Sorry, Buddy, But Your Best Just Isn’t Good Enough
I have received several email responses to my recent The Value of Fear post that have been very critical of my position that fear not only is a great motivator but that sellers need to experience failure in order to learn to fear it.
A good many of the emails chastised me for suggesting that sales leaders should allow sellers to experience failure. Rather their position is that the sales leader should be doing everything possible to help sellers avoid failure in order to help them grow their self-confidence and that they should never criticize a seller’s failure but in all cases be encouraging and supportive.
The implication is that if one criticizes then by definition they are not supporting the seller.
That position, I believe, has more to do with Political Correctness than reality—and does far more to destroy the seller, the sales leader, and the company than whatever good some mushy soft hearted encouragement in the face of failure can ever do.

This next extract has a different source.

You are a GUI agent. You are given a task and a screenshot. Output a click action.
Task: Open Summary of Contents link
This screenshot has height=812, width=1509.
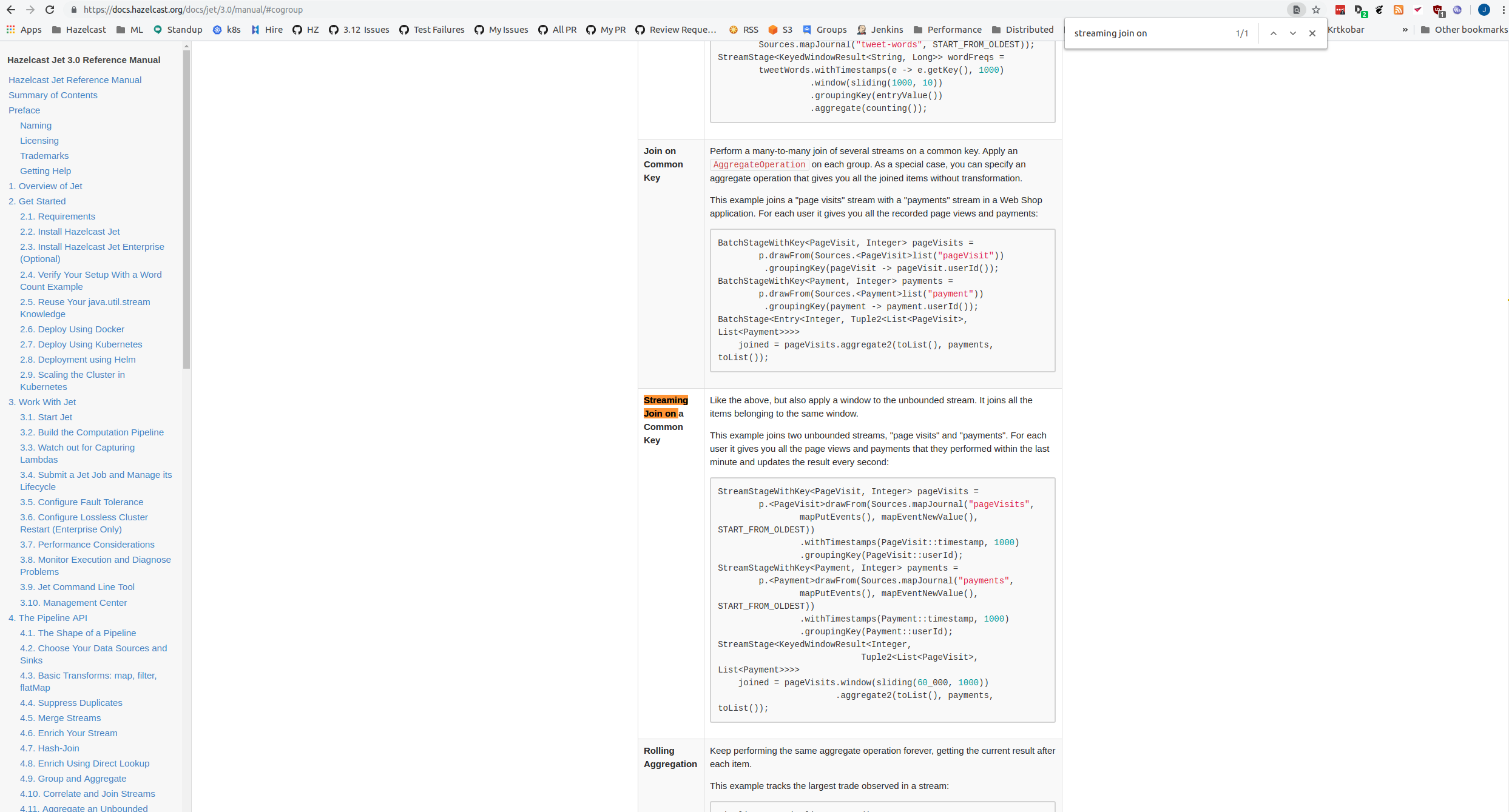pyautogui.click(x=53, y=95)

I’m not saying encouragement is bad.
I’m not saying that helping a seller to find some positive in failure is bad.
What I am saying is that protecting sellers from the consequences of their failure is bad.
Sellers need to feel the pain of failure and if we try to soft-pedal their failures into some weak, fictional success we’re setting them up for even more profound failures in the future.
Worse, we could be setting them up for the ultimate failure of getting hit out of left field with the disturbing news that they no longer have a job.
Let me relate a brief email exchange from the past week:
Me (to a sales leader who had emailed me with his disagreement with my post on fear): So all of your conversations with you salespeople are 100% positive even when they have failed?
Sales Leader: You misunderstand. They never fail. When they don’t succeed they learn something. There is no such thing as failure.
Me: How can you not discuss their failure with them so that they understand the real meaning of it, that is, that it is more than a learning opportunity, it is a missed sale that hurts them, the company, and even the prospect?
Sales Leader: It is never about failure. It is never about pain or hurt or missed opportunity. It is about a positive experience—they saw a prospect; they made a presentation; they learned something new. Talk of fear and failure and pain and missed opportunities kills the spirit and I want my people to experience nothing but good, to feel good about themselves and what they are doing.
Me: What happens to those salespeople who don’t have enough successes to meet quota? What do you do with them after they’ve missed quota time after time?
Sales Leader: Well, certainly there are some that we have to part ways with, but that’s just one of the unfortunate parts of business.
Me: So you’re giving these people positive feedback, telling them to continue doing their best and all will be good, never letting them know failure, and then out of the clear blue one day you say, “Hey, buddy, your best isn’t good enough. We have to let you go?” Is that fair to the seller?
I haven’t received a response yet from the sales leader.
Sellers need to experience the consequences of their actions—both positive and negative.
Sales leaders need to communicate honestly with their charges and that includes letting them know when they failed, why they failed, and what their failure means. Trying to sugar coat failure, trying to protect the delicate feelings of sellers will eventually do far more harm than good.
We grow through our experiences–all of our experiences, good and bad, success and failure, those we are proud of and those we aren’t.
Overly protective sales leaders need to learn to let go and let their salespeople know the real pain of their actions, as well as the success.
And ultimately maybe the desire to protect sellers from experiencing the consequences of their failure says more about the sales leader than the seller.